Thanks @Aaron_Yanofsky, I’ll start with number one

Fraud Risk:

  1. I would say you could probably model this using an a distribution and then using Monte Carlo simulation. I would say that normal levels of fraud would be fairly stable, and could probably be modeled using a normal distribution. Perhaps this could be modified to allow for certain catastrophic fraud events that could occur from time to time when a large individual fraud event would occur. Once this distribution is modeled, outcomes could be simulated using Monte Carlo simulation.

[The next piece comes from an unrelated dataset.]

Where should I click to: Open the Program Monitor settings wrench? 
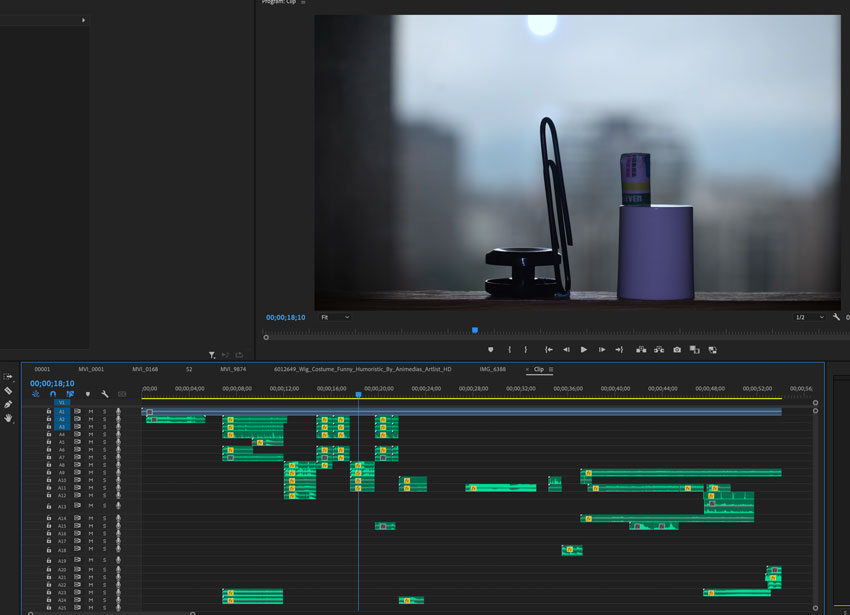pyautogui.click(x=836, y=317)
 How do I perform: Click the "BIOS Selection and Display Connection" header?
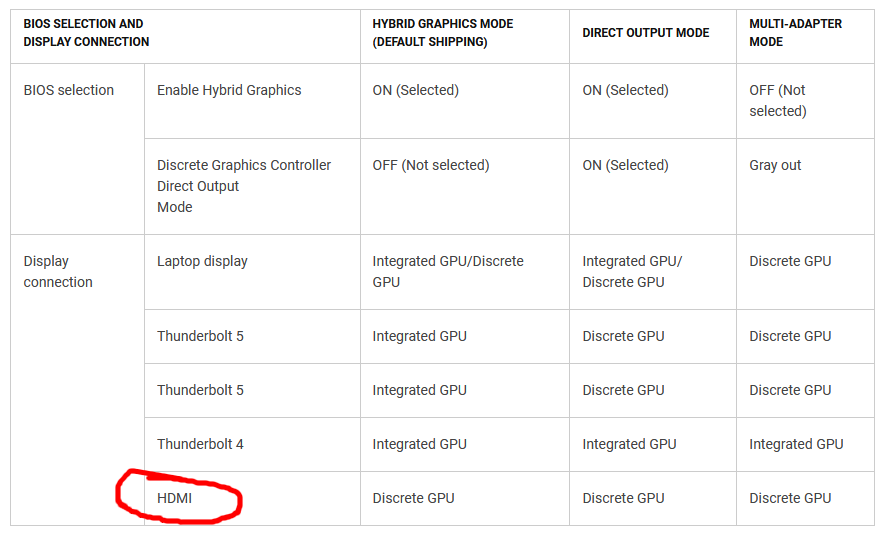point(86,33)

  2. I would place this risk around a 4 of likelihood, and about a 2 of impact. I think it could be reasonably likelihood to have certain periods where fraud risk increases to 150% of expected value for a short time (when there were a few larger fraud incidents). I think that this is unlikely to have a serious impact on Visa’s financial situation, which is why I placed it at a 2. If it were to continue at this level for an extended period of time, I could see the impact being placed higher, but if it were 150% of the expected for a short time period then I think it would be a short-term loss and not something that could risk serious losses.

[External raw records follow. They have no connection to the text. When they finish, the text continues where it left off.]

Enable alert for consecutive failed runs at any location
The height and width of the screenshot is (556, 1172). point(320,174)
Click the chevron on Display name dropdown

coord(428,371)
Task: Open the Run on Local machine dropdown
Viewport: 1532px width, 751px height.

  3. I wonder if insurance exists for this if risk! If so, perhaps credit card companies purchase this together as a way of pooling fraudulent losses, and even further diluting the risk. Another strategy could be to study past fraudulent losses and determine some common causes of loss. Perhaps some policies could be implemented to make it more difficult for these activities to occur. For example, if common fraudulent activities were made on internet purchases, perhaps forcing an additional login to take place with a second password would reduce the number of internet fraudulent activities.


#4

I’ll take a shot at the second example.

  1. I would quantify this operational risk event by trying to conduct some research on past data breaches. For example, maybe there is publicly available information on breaches like the Equifax data breach. Perhaps there are professional research committees (i.e. SOA committees) that have already been studying this risk and could provide some direction? If I could get a few data points, I could establish a range of possible losses, calculate a mean and standard deviation, and determine a level of capital to hold at say the 99% percentile.

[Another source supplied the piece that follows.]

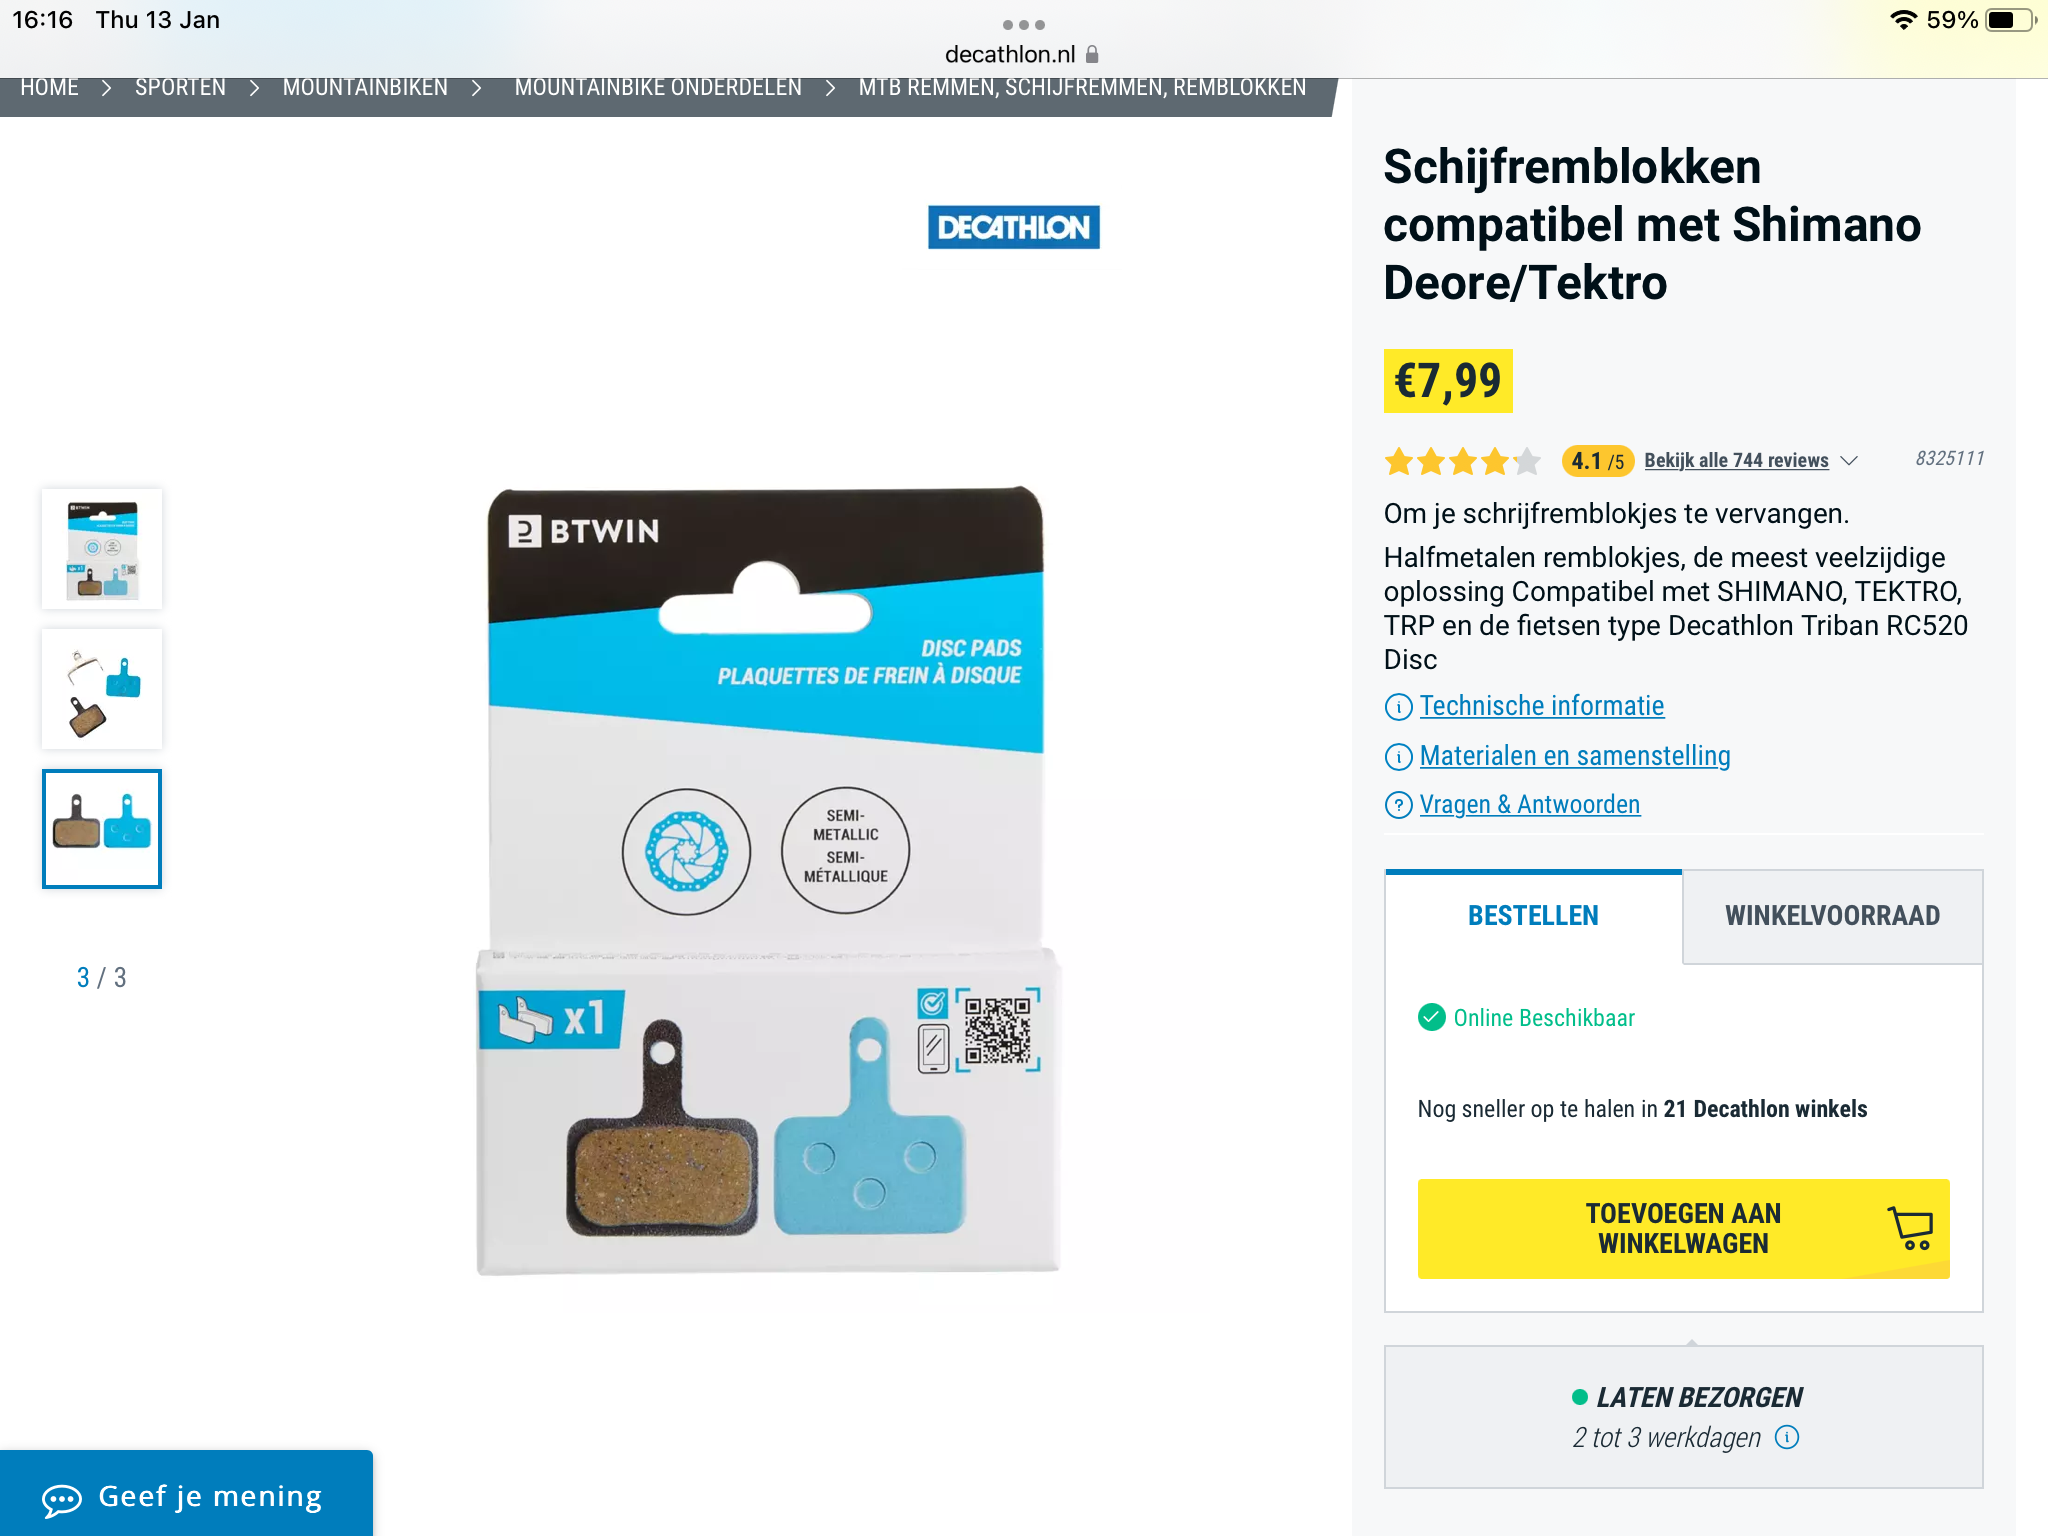Click the info icon beside Materialen en samenstelling
Viewport: 2048px width, 1536px height.
tap(1398, 757)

  2. I think this risk would be a 2 on likelihood, and a 2 on impact. I think that the chance of the government being hacked is quite low due to likely heightened security measures. And even if it was hacked, I think the impact is low since it would likely impact the entire industry, presuming the data breach wasn’t targeting any particular market/company segment of personal data.

  3. I think that it would be tough to mitigate the likelihood of impact as the CRO, since my company wouldn’t have control of the regulator’s systems. But, as CRO, I would ensure that my company had representation in any insurer association/lobbying bodies to ensure/pressure government to have to most up to date system security. I would also have my Risk team perform scenario exercises of data breach situations, and determine a plan (in advance of the breach) to address these types of situations, including things like speed of response, how we would address the media, our customers, having the corporate legal team think about implications, etc.